- Born: Robert Bonnet 27 September 1952 (age 73) London, England
- Education: Dulwich College
- Alma mater: University of Sussex
- Occupation: Sports Journalist
- Years active: 1977–2024
- Spouse: Margaret Harvey ​(m. 1980)​
- Children: 2

= Rob Bonnet =

English sports journalist (born 1952)

Robert Bonnet (born 27 September 1952) is a British sports journalist on the BBC. He has presented bulletins across the BBC News Channel and BBC World News and presents Extratime, an interview programme on BBC World and BBC News. Bonnet was for seventeen years one of the main sports presenters on BBC Radio 4's flagship breakfast programme Today.

==Early life==
Born in London, Bonnet was educated at Dulwich College, a boys' independent school in Dulwich, London. He later attended the University of Sussex and read English and French. Before joining the BBC, Bonnet had worked as a dustman, a disc-jockey, and also had a job in advertising with the Benton & Bowles agency.

==Broadcasting career==
Bonnet started his career at BBC Radio Brighton as a freelance assistant in 1977 and joined the BBC staff in the summer of 1980 as a producer on Radio Norfolk. He would later be attached to the Radio 1 news programme Newsbeat. He started broadcasting at BBC Sport's radio department in the autumn of 1982 and BBC East in 1985.
Bonnet started his national television career by joining the BBC News team in February 1987 and had been employed as a sports reporter and correspondent. Bonnet's report on Sydney winning the 2000 Olympic Games on a 9 O'Clock news bulletin won him the RTS Sports Report of the year in 1993. In September 1995, Bonnet joined the BBC Breakfast team as their sports reporter until stepping down the role in October 2005.
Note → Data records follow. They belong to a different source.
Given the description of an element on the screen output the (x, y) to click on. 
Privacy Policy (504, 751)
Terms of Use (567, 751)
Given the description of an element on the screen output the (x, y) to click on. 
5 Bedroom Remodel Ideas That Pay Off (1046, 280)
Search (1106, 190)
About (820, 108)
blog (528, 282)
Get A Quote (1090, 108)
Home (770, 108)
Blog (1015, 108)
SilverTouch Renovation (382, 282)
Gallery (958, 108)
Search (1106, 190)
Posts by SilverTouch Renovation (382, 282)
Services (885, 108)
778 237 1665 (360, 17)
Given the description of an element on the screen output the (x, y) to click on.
He has also covered major events such as the FIFA World Cup, the Commonwealth Games and the Olympic Games along other high-profile sporting events.
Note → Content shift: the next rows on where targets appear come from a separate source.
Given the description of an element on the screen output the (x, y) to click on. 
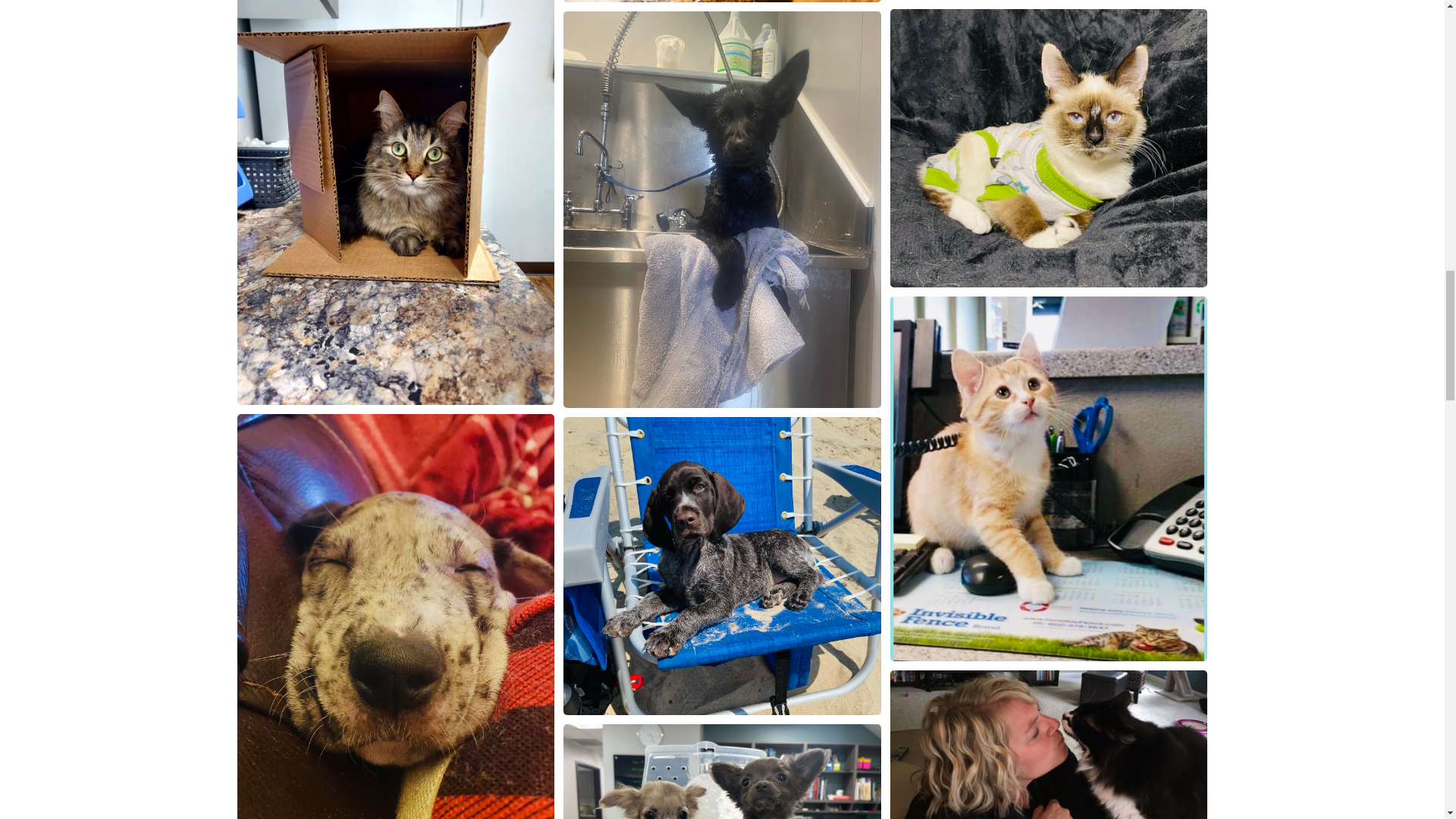
Ralph Box (394, 202)
IMG-5480 (721, 771)
Dr. Carrie Bonemer (1048, 744)
Gus (394, 616)
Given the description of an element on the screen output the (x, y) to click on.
During an interview with Paralympic athlete Oscar Pistorius on 6 September 2011, Bonnet asked about the ethical issues associated with his participation in the 4x400 relay during the World Championships in Daegu with Pistorius replying "I think that's an insult to me and I think this interview is over" and then left the studio afterwards.

Bonnet is also a director of the internet TV service The Country Channel and he remains a broadcaster with BBC World's Extra Time sports interview programme as well as BBC Radio 4’s Today programme and has also guest starred for BBC Radio 5 Live and television programmes such as Sportsweek, Sportsnight and Chiles on Sunday.

Rob announced in May 2024 that he would retire at the end of this year, having been with the organization since 1977. Rob presented sports bulletins on the BBC's Radio 4 Today programne from 2007 until his last sports report after the 2024 Summer Olympics on 12 Aug 2024.

==Personal life==
He has two daughters with his wife Margaret Harvey whom he married in 1980. Bonnet runs Five Iron Productions, which specialises in on-site recording, editing and presentation of corporate golf and charity events.